Desta forma, a parte autora fez reclamação contra o lançamento do IPTU junto ao órgão competente, sendo que o cancelamento da inscrição do imóvel foi deferido. Em face das cobranças terem sido indevidas, solicitou a condenação do Distrito Federal a ressarci-lo.

O Distrito Federal ofereceu contestação e defendeu a legalidade da cobrança de tributos para imóveis situados em áreas de preservação ambiental.

A juíza de direito da 8ª Vara da Fazenda Pública do Distrito Federal (DF) julgou procedente, em parte, o pedido do autor e condenou o Distrito Federal a ressarcir os valores pagos, a título de IPTU, por imóvel situado no Setor Habitacional Arniqueira, no período de 2012 a 2016.

Tribunal de Justiça do Distrito Federal e dos Territórios O Distro Federal recorreu da sentença, mas os desembargadores do TJDFT entenderam que a sentença deveria ser totalmente mantida e registraram:

“Trata-se de verdadeira hipótese de não incidência tributária, em virtude da ausência de elementos mínimos caracterizadores do fato gerador da obrigação.

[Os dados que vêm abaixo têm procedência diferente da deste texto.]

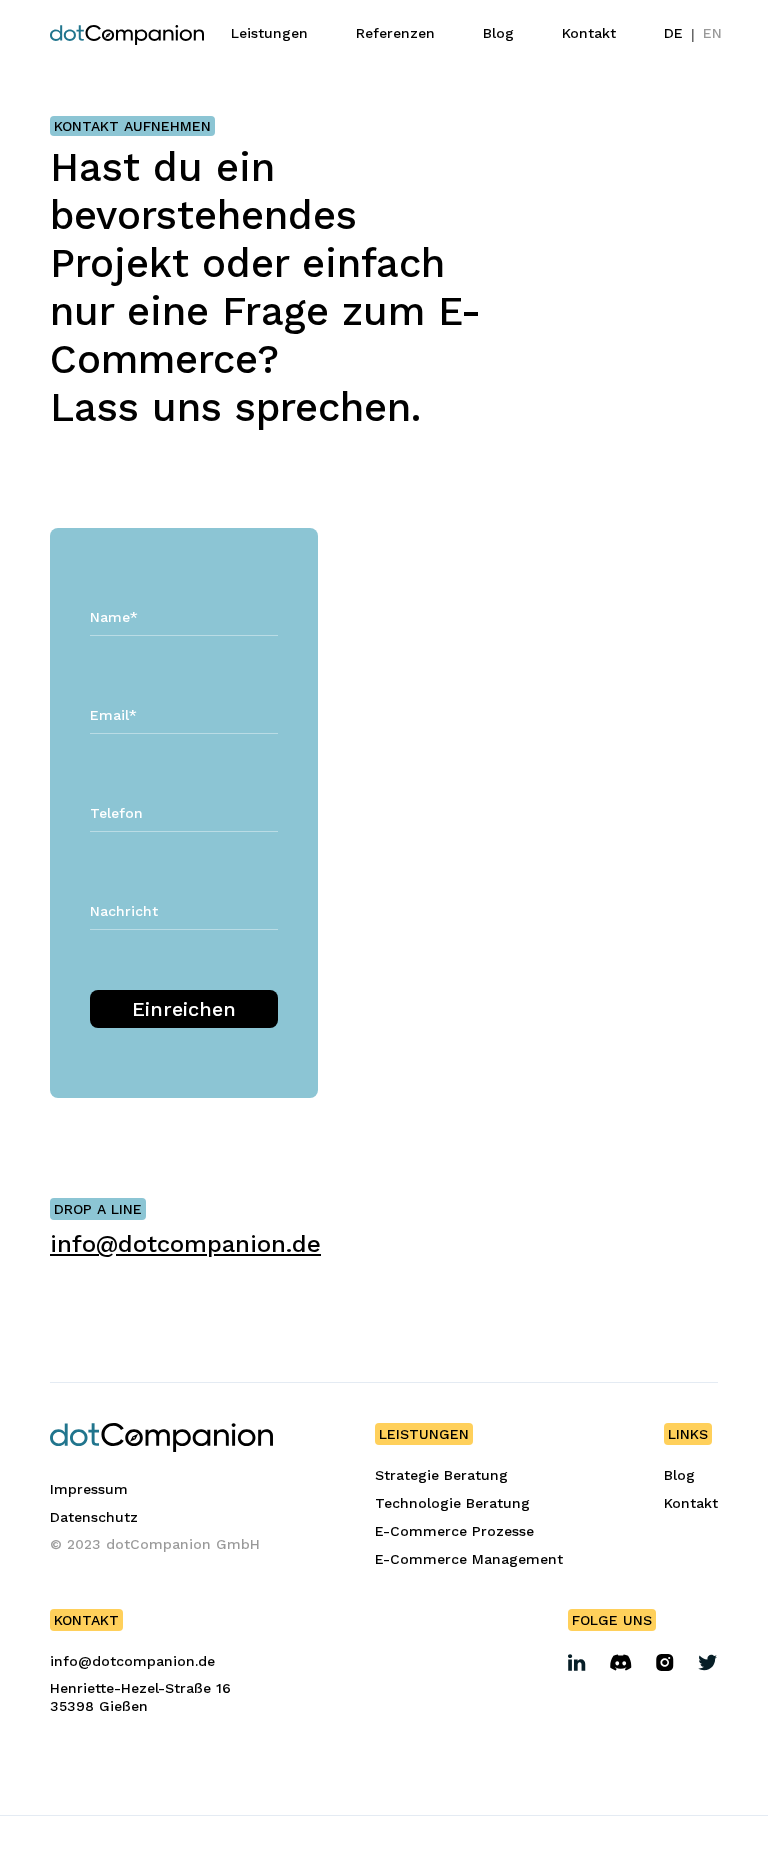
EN (712, 33)
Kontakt (589, 33)
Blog (498, 33)
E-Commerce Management (469, 1559)
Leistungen (269, 33)
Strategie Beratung (441, 1475)
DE (673, 33)
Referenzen (395, 33)
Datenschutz (94, 1517)
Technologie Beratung (452, 1503)
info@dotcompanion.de (185, 1244)
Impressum (89, 1489)
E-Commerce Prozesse (454, 1531)
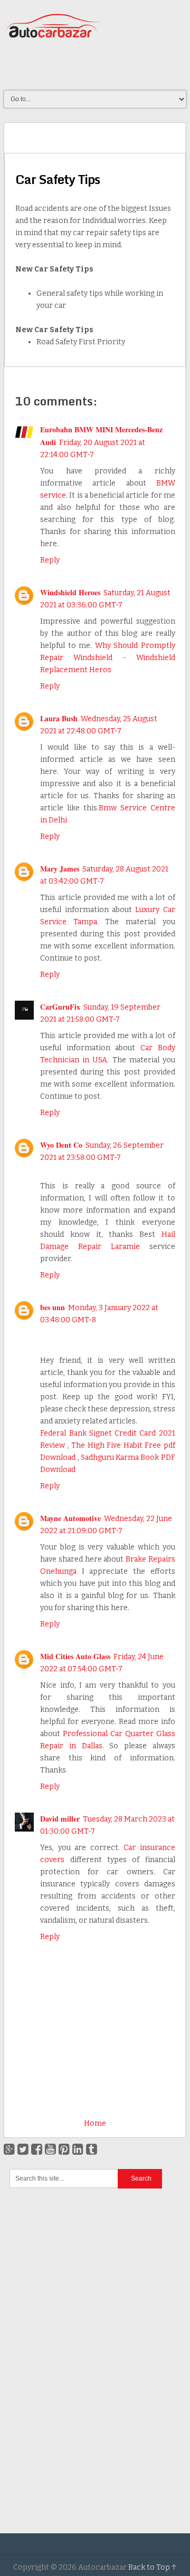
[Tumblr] (91, 2149)
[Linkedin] (77, 2149)
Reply (50, 560)
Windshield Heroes (70, 592)
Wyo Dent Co (61, 1144)
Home (95, 2123)
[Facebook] (36, 2149)
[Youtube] (50, 2149)
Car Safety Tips (57, 179)
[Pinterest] (64, 2149)
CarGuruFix (60, 1006)
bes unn (52, 1307)
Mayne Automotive (70, 1518)
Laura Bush (59, 718)
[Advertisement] (96, 65)
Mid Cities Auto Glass (75, 1656)
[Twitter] (22, 2149)
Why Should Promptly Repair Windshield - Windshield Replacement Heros (107, 657)
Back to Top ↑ (152, 2567)
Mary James (59, 868)
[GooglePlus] (9, 2149)
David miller (60, 1818)
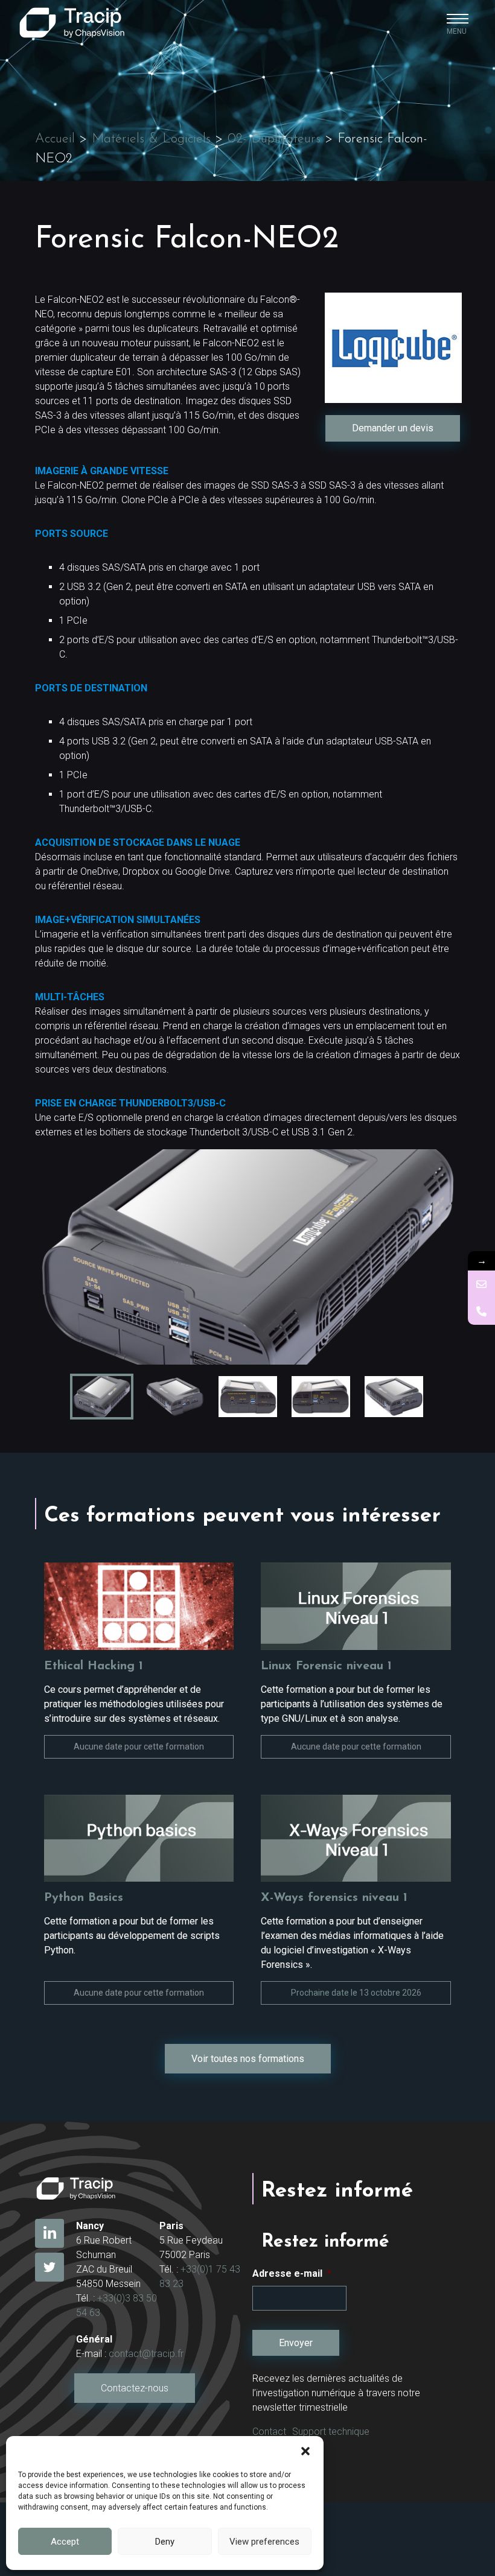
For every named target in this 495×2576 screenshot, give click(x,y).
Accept (65, 2541)
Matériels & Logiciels (151, 139)
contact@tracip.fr (146, 2353)
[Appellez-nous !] (481, 1311)
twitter (49, 2267)
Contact (269, 2431)
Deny (164, 2541)
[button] (305, 2451)
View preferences (264, 2541)
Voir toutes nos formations (247, 2058)
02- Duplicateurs (274, 139)
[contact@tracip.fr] (481, 1284)
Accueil (55, 139)
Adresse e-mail (291, 2273)
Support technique (330, 2431)
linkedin (49, 2233)
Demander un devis (392, 428)
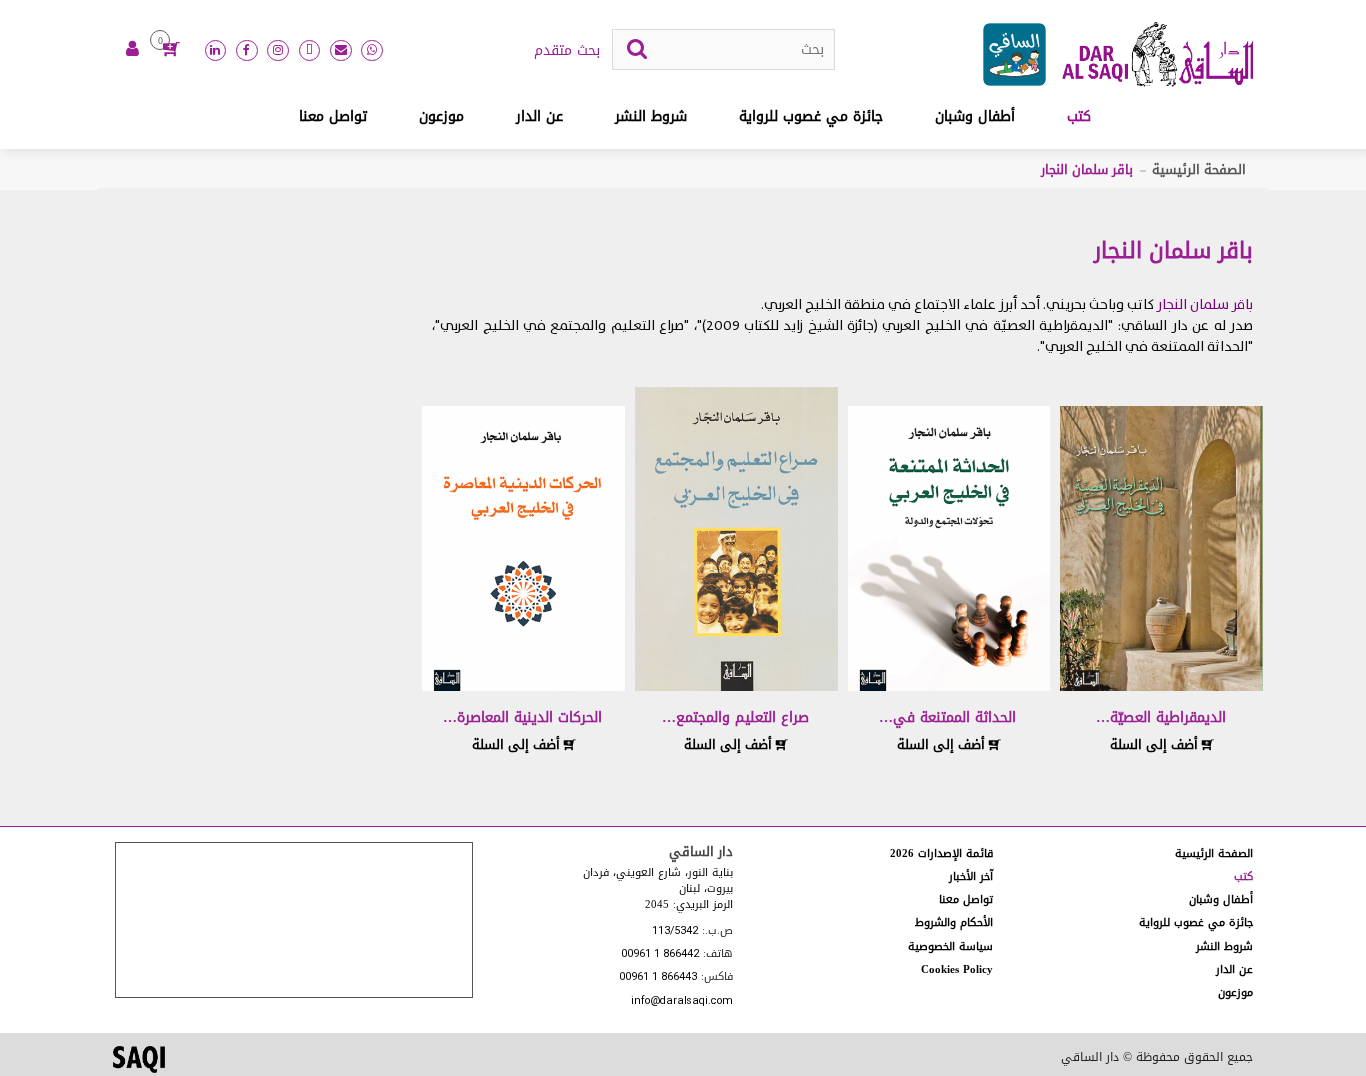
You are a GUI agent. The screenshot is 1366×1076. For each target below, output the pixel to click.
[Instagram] (278, 51)
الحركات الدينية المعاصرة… (522, 717)
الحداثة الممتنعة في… (947, 717)
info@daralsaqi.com (682, 1001)
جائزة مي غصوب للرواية (811, 116)
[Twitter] (310, 51)
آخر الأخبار (971, 876)
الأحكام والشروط (954, 922)
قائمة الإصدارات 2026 (941, 853)
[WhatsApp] (372, 51)
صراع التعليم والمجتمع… (735, 717)
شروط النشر (651, 116)
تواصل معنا (333, 116)
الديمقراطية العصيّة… (1161, 717)
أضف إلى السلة (1156, 744)
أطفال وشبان (975, 116)
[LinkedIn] (216, 51)
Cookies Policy (957, 969)
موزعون (441, 116)
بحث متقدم (567, 51)
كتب (1079, 116)
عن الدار (539, 116)
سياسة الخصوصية (950, 946)
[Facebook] (247, 51)
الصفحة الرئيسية (1199, 169)
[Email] (341, 51)
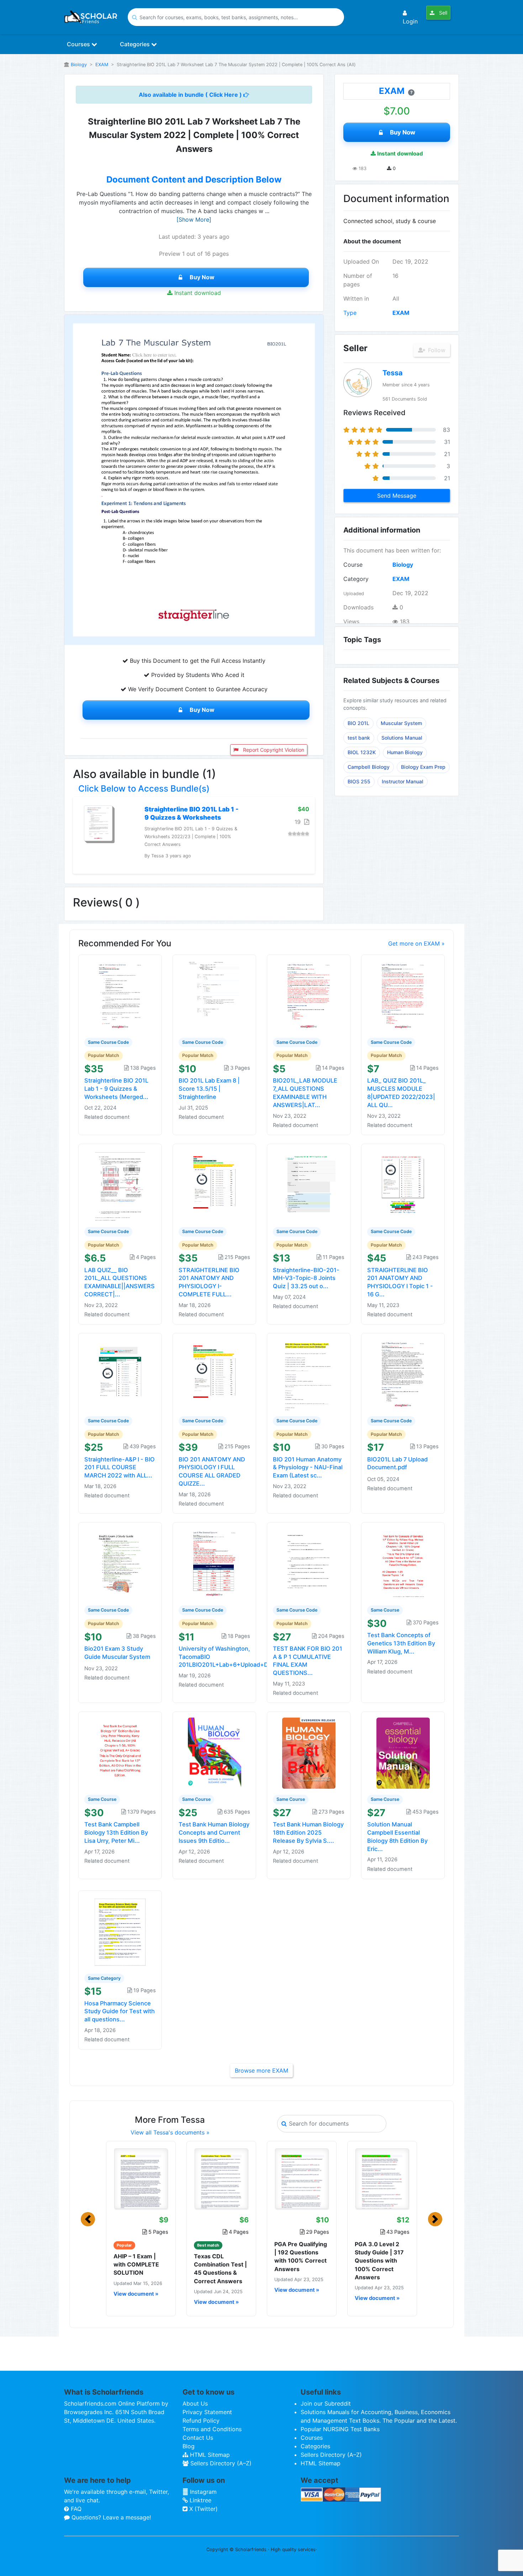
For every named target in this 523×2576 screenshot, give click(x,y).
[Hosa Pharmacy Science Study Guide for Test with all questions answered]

Portanto, como o imóvel do autor não possui qualquer acessão e está localizado em Área de Proteção Permanente – APP, onde são vedadas novas edificações, fica afastada a possibilidade de cobrança do Imposto sobre a Propriedade Territorial Urbana – IPTU, por conta da restrição absoluta e total imposta ao bem. Nesse contexto, é de relevo destacar que a própria Secretaria de Estado da Fazenda deferiu administrativamente o pedido do autor para cancelamento da inscrição do imóvel, tendo em conta estar situado em Área de Proteção Permanente – APP.” 

Processo: 0713841-05.2017.8.07.0018 – Sentença / Acórdão

Ementa:

APELAÇÃO. DIREITO TRIBUTÁRIO. IMPOSTO SOBRE A PROPRIEDADE TERRITORIAL URBANA – IPTU. IMÓVEL SITUADO EM ÁREA DE PRESERVAÇÃO PERMANENTE. RESTRIÇÃO ABSOLUTA IMPOSTA AO BEM. HIPÓTESE DE NÃO INCIDÊNCIA TRIBUTÁRIA. RESTITUIÇÃO DOS VALORES PAGOS. PRINCÍPIO DA LEGALIDADE. SENTENÇA MANTIDA.

1.De acordo com a Lei 12.651/2012 – Código Florestal -, as Áreas de Preservação Permanente são áreas protegidas, cobertas ou não por vegetação nativa, com função ambiental de preservar os recursos hídricos, a paisagem, a estabilidade geológica e a biodiversidade, facilitar o fluxo gênico de fauna e flora, proteger o solo e assegurar o bem-estar das populações humanas – artigo 3º, II.

2.O Direito Ambiental estabeleceu um regime diferenciado de proteção das Áreas de Preservação Permanente, limitando sobremaneira o pleno exercício do direito de propriedade através da obrigação de manutenção integral de sua vegetação pelo proprietário, possuidor ou ocupante a qualquer título, pessoa física ou jurídica, de direito público ou privado.

2.1Essas restrições administrativas tornam os bens situados em Áreas de Preservação Permanente insuscetíveis de uso, gozo e disposição, poderes inerentes à propriedade, repercutindo na esfera tributária e impossibilitando o lançamento do Imposto sobre a Propriedade Territorial Urbana – IPTU.

2.2Trata-se de verdadeira hipótese de não incidência tributária, em virtude da ausência de elementos mínimos caracterizadores do fato gerador da obrigação.

3.Como o imóvel do autor não possui qualquer acessão e está localizado em Área de Proteção Permanente – APP onde são vedadas novas edificações, fica afastada a possibilidade de cobrança do Imposto sobre a Propriedade Territorial Urbana – IPTU, por conta da restrição absoluta e total imposta ao bem.

4.É irrelevante, para fins de restituição do tributo, o pedido de inclusão do imóvel no cadastro fiscal imobiliário efetuado pelo próprio autor, já que a atuação administrativa está jungida ao princípio da legalidade, não podendo o agente público se afastar dos mandamentos da Lei com a mera requisição do particular.

5.Recurso conhecido e desprovido.

(TJDFT – Acórdão n.1139079, 07138410520178070018, Relator: EUSTÁQUIO DE CASTRO 8ª Turma Cível, Data de Julgamento: 22/11/2018, Publicado no PJe: 23/11/2018. Pág.: Sem Página Cadastrada.)